Les chercheurs ont notamment testé des profils thermiques correspondant à des températures de surface d’environ 400, 800 et 2 000 Kelvins. Dans certains cas, une Lune intacte apparaît environ cinq heures après l’impact. Ce résultat indique qu’une formation rapide est possible, remettant en question les modèles précédents qui négligeaient la résistance des matériaux dans un impact d’une telle énergie.

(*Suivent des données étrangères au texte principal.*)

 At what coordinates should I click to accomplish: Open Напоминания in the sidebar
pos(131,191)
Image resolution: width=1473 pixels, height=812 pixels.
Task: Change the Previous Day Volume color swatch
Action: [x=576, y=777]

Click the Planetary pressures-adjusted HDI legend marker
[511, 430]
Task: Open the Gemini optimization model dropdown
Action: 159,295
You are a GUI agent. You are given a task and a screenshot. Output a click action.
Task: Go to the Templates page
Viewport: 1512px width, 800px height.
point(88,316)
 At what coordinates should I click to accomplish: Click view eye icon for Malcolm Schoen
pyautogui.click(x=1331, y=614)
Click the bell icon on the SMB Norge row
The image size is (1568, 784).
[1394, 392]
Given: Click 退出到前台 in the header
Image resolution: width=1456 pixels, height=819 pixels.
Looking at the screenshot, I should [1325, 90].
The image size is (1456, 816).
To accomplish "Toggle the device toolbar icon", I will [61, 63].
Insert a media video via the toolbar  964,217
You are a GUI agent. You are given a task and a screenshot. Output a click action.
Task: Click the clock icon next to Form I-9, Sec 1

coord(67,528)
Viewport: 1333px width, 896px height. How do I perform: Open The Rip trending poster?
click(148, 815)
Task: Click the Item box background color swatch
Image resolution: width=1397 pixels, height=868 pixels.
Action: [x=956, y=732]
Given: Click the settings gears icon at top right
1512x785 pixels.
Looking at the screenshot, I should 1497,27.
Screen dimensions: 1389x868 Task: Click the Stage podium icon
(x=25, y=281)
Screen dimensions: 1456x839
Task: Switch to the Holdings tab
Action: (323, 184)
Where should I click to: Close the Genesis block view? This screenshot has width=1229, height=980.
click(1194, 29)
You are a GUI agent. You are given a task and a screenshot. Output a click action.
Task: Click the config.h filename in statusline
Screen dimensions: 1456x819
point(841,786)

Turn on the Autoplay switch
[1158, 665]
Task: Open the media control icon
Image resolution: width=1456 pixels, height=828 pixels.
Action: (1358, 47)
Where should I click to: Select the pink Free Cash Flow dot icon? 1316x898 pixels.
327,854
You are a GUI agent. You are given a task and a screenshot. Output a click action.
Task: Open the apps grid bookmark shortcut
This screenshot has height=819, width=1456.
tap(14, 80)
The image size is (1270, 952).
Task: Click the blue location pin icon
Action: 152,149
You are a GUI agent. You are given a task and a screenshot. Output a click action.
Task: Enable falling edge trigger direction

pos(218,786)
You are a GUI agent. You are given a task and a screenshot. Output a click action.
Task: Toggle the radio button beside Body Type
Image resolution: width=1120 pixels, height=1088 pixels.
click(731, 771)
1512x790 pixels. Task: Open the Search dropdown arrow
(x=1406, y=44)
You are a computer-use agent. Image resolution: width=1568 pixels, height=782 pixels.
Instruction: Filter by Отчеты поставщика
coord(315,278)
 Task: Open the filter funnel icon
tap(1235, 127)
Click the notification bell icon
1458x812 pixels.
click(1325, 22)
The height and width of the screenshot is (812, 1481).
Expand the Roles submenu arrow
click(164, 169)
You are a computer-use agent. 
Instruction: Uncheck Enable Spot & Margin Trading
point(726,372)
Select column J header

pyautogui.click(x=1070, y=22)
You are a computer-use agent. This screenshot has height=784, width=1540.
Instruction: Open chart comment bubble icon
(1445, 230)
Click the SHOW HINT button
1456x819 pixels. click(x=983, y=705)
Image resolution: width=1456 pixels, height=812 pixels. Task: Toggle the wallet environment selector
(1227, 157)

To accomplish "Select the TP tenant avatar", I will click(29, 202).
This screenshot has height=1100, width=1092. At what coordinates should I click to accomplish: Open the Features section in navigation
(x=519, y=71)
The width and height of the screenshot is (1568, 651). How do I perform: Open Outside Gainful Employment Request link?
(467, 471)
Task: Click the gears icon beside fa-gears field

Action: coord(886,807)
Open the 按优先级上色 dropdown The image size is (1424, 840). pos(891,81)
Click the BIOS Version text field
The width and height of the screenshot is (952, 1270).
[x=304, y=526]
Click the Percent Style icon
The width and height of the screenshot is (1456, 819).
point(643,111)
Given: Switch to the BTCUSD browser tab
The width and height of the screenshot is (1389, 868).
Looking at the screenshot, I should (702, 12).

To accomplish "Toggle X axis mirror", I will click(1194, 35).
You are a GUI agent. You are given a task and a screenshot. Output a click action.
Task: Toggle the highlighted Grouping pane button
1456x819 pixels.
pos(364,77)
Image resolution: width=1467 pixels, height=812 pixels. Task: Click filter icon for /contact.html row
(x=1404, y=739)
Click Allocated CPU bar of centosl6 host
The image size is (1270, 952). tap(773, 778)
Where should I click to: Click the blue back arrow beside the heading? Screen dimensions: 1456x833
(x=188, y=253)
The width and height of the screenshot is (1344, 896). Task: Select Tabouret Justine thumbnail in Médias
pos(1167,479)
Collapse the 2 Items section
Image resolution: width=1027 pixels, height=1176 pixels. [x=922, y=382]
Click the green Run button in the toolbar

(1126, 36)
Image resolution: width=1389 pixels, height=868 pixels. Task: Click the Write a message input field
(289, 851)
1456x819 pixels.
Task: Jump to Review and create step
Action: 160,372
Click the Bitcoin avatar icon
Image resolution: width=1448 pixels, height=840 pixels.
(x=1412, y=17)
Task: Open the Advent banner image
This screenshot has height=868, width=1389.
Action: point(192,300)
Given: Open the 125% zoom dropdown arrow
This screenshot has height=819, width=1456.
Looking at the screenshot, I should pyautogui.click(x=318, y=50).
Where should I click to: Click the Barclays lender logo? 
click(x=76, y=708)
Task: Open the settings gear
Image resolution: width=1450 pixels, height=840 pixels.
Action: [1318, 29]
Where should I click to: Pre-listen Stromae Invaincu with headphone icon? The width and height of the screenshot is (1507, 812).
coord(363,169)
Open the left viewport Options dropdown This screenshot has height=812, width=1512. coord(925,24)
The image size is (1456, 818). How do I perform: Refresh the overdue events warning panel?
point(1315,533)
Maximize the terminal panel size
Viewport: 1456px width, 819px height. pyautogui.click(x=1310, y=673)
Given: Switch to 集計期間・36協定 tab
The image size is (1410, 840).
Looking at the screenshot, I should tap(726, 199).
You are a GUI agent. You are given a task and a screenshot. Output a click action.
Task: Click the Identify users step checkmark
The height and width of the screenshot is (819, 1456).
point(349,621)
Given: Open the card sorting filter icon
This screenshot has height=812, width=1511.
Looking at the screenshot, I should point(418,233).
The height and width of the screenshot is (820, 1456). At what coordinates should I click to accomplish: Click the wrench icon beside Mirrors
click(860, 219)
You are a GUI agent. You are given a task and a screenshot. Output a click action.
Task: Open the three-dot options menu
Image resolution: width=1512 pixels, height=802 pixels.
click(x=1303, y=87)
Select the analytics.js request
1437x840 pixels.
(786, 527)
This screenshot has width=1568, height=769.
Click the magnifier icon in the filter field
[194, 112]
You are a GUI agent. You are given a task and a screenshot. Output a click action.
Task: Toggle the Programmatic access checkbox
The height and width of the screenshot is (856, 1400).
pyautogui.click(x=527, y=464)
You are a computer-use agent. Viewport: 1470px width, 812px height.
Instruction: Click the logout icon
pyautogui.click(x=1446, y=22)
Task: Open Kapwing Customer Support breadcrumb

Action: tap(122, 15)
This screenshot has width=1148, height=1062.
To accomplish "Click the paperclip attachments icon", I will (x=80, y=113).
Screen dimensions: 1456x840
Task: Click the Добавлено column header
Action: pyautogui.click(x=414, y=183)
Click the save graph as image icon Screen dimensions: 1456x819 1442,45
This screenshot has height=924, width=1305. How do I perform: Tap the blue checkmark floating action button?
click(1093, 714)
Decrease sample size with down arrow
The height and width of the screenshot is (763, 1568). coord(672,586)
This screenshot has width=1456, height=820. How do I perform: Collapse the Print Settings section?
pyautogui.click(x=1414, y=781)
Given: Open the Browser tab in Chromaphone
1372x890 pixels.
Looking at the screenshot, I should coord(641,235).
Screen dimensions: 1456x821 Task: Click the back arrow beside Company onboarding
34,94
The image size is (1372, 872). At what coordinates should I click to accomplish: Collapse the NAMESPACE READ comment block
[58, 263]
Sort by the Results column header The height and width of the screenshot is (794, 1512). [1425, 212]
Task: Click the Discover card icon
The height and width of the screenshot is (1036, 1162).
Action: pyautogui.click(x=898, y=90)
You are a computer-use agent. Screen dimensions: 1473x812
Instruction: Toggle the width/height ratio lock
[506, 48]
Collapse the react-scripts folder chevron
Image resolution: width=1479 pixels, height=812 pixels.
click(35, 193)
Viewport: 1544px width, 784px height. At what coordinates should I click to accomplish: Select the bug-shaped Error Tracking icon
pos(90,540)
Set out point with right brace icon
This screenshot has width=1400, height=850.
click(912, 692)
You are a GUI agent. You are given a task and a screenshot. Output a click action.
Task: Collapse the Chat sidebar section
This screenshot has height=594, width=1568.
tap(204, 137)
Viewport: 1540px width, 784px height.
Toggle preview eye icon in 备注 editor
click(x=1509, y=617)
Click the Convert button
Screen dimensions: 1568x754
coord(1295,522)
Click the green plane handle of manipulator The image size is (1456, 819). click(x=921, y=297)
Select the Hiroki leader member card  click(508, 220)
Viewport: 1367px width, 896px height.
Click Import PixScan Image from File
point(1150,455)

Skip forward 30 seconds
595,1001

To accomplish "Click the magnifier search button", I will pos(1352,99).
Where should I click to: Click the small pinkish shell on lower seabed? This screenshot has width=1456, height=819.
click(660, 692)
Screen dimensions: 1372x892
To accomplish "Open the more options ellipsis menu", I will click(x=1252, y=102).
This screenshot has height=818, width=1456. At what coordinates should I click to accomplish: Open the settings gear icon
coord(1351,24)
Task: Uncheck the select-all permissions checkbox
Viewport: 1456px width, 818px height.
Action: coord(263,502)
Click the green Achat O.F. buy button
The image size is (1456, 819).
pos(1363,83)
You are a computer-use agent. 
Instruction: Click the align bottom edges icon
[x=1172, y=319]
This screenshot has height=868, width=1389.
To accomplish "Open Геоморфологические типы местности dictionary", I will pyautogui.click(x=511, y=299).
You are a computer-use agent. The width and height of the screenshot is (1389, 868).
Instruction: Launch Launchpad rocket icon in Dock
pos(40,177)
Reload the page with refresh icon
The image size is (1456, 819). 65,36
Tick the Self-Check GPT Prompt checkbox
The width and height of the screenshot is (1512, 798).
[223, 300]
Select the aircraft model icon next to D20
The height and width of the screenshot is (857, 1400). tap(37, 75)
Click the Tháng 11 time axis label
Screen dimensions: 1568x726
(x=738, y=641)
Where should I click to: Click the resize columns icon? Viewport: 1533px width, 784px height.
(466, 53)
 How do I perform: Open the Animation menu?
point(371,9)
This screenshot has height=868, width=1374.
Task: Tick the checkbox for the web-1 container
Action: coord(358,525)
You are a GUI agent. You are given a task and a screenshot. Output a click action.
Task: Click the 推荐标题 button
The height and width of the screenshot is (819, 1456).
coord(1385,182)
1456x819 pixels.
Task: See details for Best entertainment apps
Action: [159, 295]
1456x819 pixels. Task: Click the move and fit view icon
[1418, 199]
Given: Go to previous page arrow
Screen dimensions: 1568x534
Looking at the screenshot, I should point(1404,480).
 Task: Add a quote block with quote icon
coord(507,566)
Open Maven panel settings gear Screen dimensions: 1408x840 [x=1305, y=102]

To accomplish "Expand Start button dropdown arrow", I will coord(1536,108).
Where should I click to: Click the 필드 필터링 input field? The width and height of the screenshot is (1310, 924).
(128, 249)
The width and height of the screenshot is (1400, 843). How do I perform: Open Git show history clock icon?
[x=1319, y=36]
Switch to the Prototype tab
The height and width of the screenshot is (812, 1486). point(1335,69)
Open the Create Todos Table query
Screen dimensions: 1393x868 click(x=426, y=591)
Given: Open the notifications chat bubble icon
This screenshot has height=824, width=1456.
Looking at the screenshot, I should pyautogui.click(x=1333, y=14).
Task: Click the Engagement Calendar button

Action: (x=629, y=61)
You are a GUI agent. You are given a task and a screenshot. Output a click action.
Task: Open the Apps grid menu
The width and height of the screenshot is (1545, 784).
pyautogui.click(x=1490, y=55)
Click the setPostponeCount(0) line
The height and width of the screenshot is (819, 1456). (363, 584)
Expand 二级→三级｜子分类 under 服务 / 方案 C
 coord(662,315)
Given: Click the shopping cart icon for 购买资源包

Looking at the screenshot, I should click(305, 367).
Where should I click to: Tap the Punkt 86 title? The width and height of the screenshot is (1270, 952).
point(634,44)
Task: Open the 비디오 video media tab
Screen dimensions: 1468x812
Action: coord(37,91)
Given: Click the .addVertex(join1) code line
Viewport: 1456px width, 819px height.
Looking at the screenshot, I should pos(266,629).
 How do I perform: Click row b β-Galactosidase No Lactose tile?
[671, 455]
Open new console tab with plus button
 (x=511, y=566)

Cette nouvelle perspective pourrait éclairer l’histoire de notre satellite. Si la Lune s’est retrouvée en orbite sous la forme d’un corps déjà constitué, son état initial, y compris sa température et la quantité de composés volatils qu’elle aurait conservés, pourrait fournir des indices sur les conditions régnant lors de l’impact. Cependant, un problème demeure : les roches terrestres et lunaires sont isotopiquement très similaires, ce qui soulève des questions sur l’origine de Théia. Une hypothèse propose que Théia et la jeune Terre se soient formées dans la même région du disque protoplanétaire, à partir de matériaux similaires.
Ainsi, le mystère de la naissance de la Lune est loin d’être résolu, mais cette étude suggère que notre satellite aurait pu apparaître dans le ciel de la Terre presque aussi rapidement que la collision qui lui a donné naissance.